Activity: In the records below, find the line holding "429x261 pixels. Task: Click"; copy it and every line after it to the end, omitting all images.

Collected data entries

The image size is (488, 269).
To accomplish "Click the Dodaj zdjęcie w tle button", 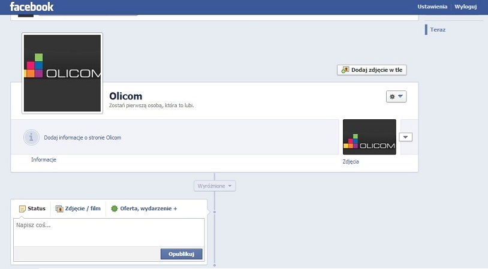I will coord(372,70).
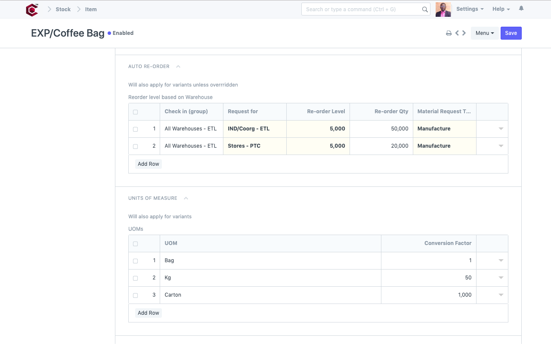Check the select-all checkbox in Reorder table
This screenshot has width=551, height=344.
135,112
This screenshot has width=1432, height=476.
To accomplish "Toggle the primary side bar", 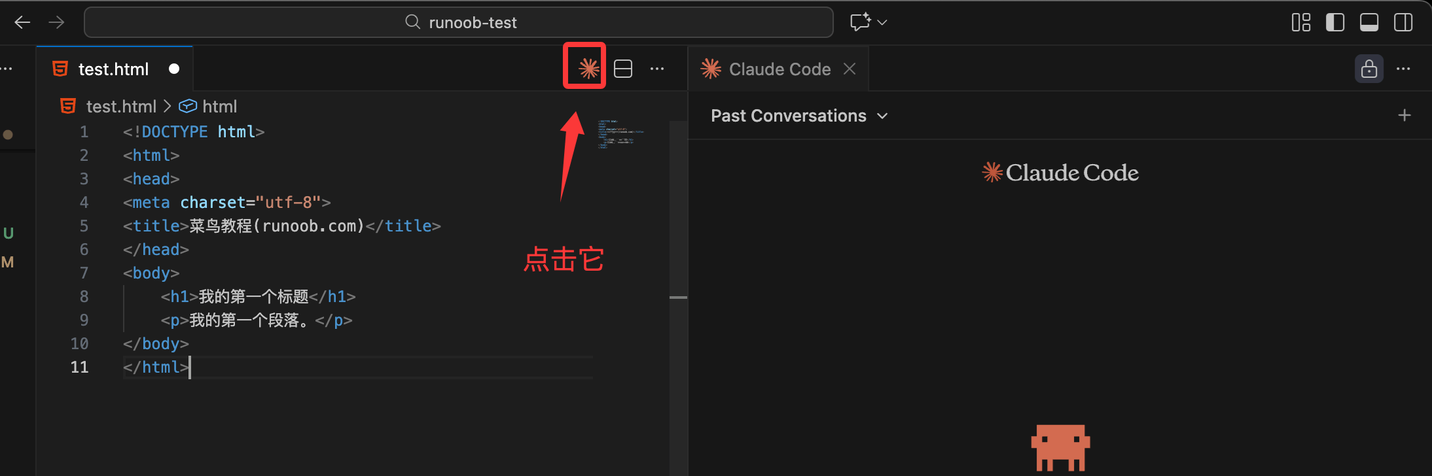I will [x=1334, y=22].
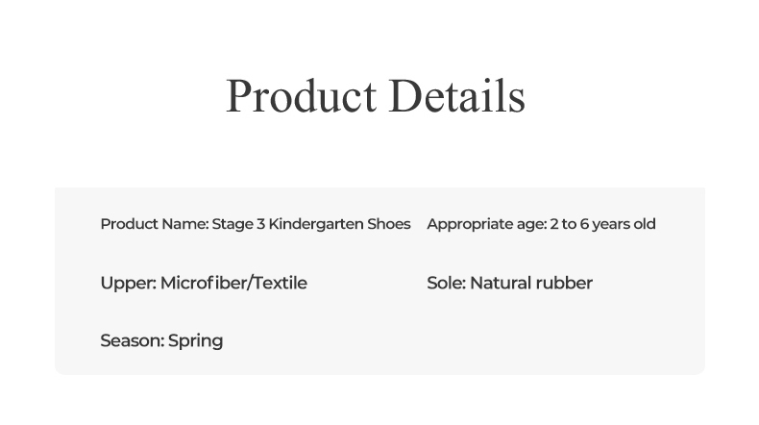Click the "Upper:" label
759x425 pixels.
[128, 283]
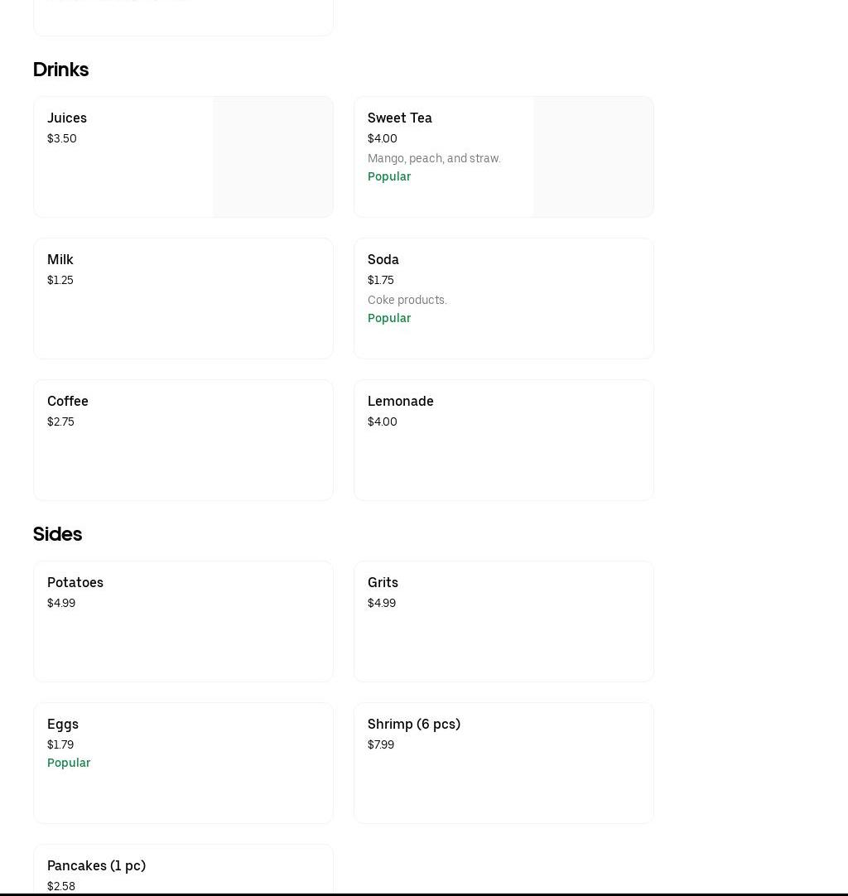Click the Sweet Tea image thumbnail

click(x=593, y=157)
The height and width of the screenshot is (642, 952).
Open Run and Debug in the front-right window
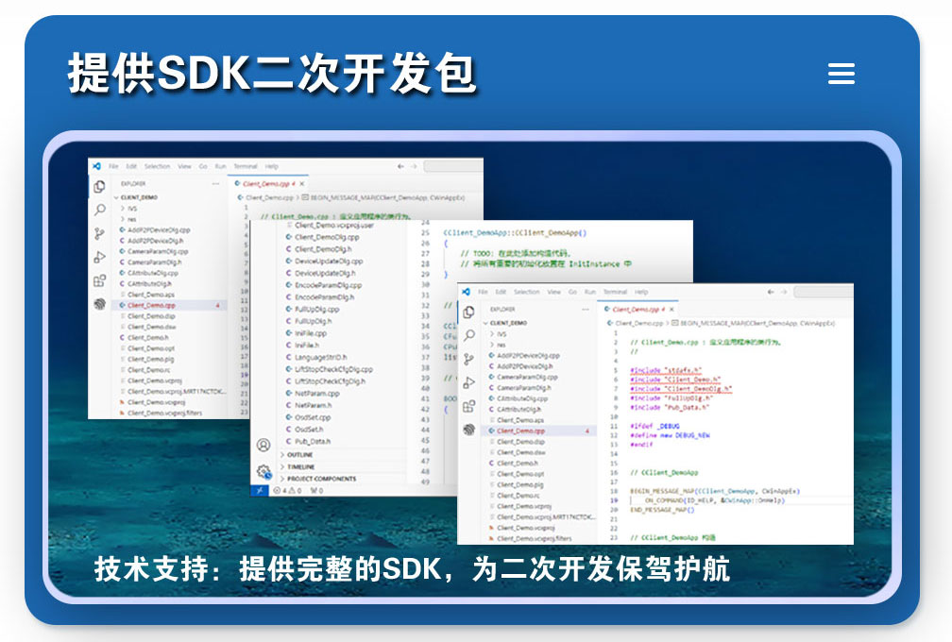(469, 382)
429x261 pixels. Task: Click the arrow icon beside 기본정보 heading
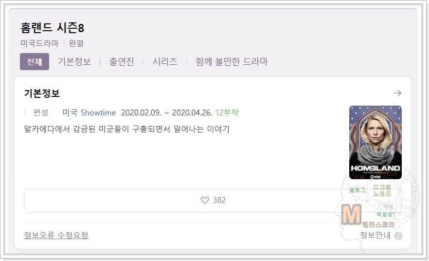coord(397,93)
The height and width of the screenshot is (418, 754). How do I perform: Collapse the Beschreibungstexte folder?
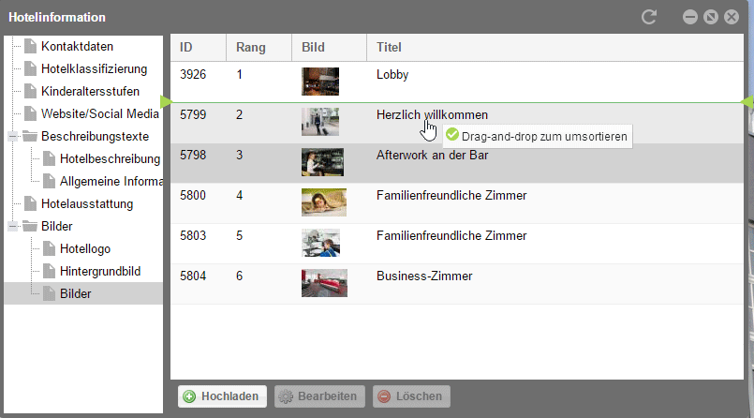[13, 137]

Expected output:
429x261 pixels. Task: Click the arrow icon beside 기본정보 heading
coord(397,93)
The height and width of the screenshot is (418, 754). How do I perform: Collapse the Beschreibungstexte folder?
[13, 137]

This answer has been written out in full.